I'm looking to build a mirrored file server in Storage Spaces on Windows Server 2016 for the purposes of a small video-editing office. Performance is very important (hence the write-buffer consideration), and our server would handle mostly two types of important writes: Uploading footage, and saving a project or document file.

This leads me to wonder what the worst case scenario would be in the event of unexpected power loss.

For uploading footage, I would expect any interruption to the server to cause a visible network failure to any file transfer in progress. Therefore, unless the power failure occurred seconds after the network portion of the file transfer completed, they would be aware of the need to restart the file transfer once the server was back online. Since I would be aware of the server going down, I could advise the office to use a sync program to presumably overwrite any corrupted files with the local master copies.

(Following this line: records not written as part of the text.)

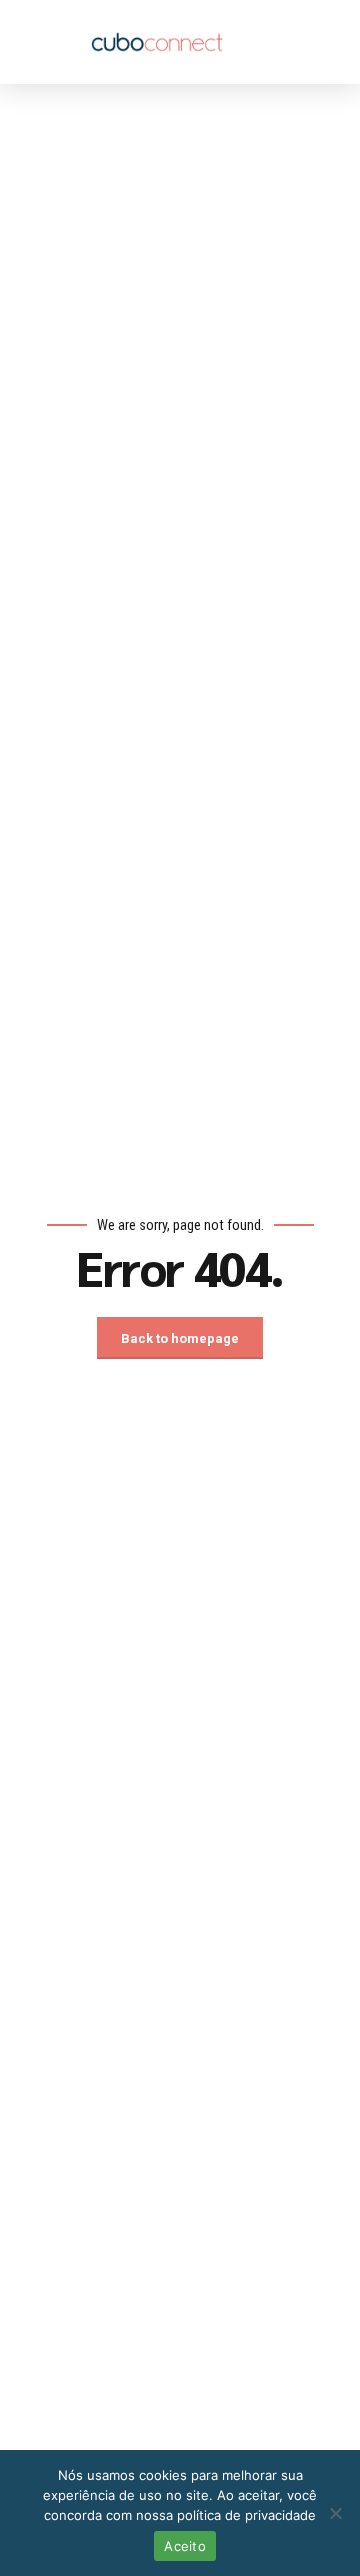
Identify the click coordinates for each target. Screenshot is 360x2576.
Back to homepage (180, 1338)
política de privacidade (246, 2515)
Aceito (185, 2546)
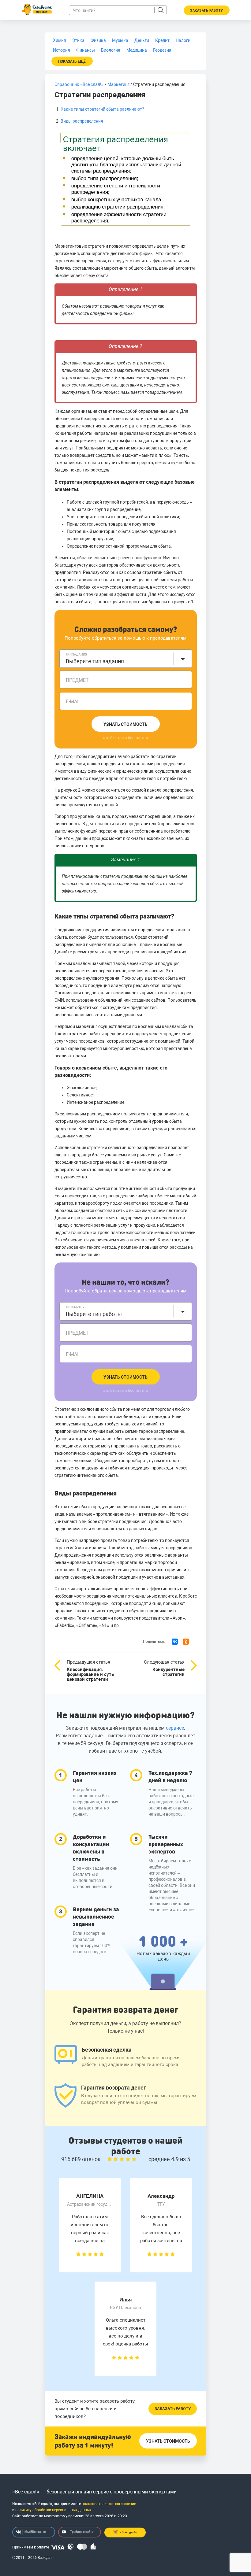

As for saving documents and project files, most of them should be so tiny as to have minimal risk of even being in the buffer at the time of failure. And if that wasn't the case, having autosaves or an open version still on the user's computer would give them a second chance. The only risk I can really see is if the power failure occurred right as they saved and closed the file, and that program didn't store rolling autosaves.

Is my assessment accurate, or have I overlooked something? Can corruption in this situation affect more data than that which was being written?

Thanks

Edit: I should stress that I'm not particularly looking for conclusions about what I should do in this scenario. I merely want to properly understand the possibilities so I can make an informed decision on the reality of this risk.

The many web pages I've read on the issue so far have been frustratingly ambiguous, particularly in regards to differentiating between 'write caching' and 'write-cache buffer flushing'.

Best Answer

You had to distinguish between enabled write buffer and disabled buffer flushes. To fully understand the difference, let's start from the basic.

HDDs and SSDs almost universally have a private DRAM cache used to briefly store and coalesce incoming writes, greatly speeding up their write performance. As a reference, consider that a fast SATA SSD pumped >500 MB/s of sequential writes with its buffer enabled, and only ~5 MB/s with the buffer disabled. HDDs show less severe performance degradation, but still.

At the same time, if these private DRAM caches are not powerloss-protected, severe data corruption (up to losing the entire filesystem) can happen. To prevent this issue without totally destroying performance, some possibilities exists:

  • use drives with powerloss protected write caches (ie: enterprise SSD and some newer NV-enabled mechanical HDD)
  • use an hardware RAID controller with powerloss-protected cache, disabling the private disk's DRAM cache
  • use cheap consumer hardware with unprotected DRAM cache enabled, but issuing periodic flushes to guarantee filesystem (but not data, as the performance impact would be very big) consistency.

When using software-RAID like approaches (ie: Linux MDRAID, ZFS, Storage Spaces, ecc) you should never disable disk caches, unless you are ready to pay a very high performance cost. Rather, your best bet is to leave write cache enabled and let your OS/filesystem free to issue DRAM sync/flushes commands whenever it wants. In this manner, you gain the performance speedup of the enabled cache without risking to nuke your entire filesystem. Please note that application data are not automatically protected: any application wanting to ensure data durability must issue periodic flushed itself (databases are a good example).

On the other hand, you should NEVER disable DRAM cache flushing, unless you are 200% sure your drives/RAID card have a protected writeback cache. However, in this case, leaving flushes enabled would do no big harm, as almost any recent drive/card simply ignores flushes when its protected DRAM cache is in a healthy state.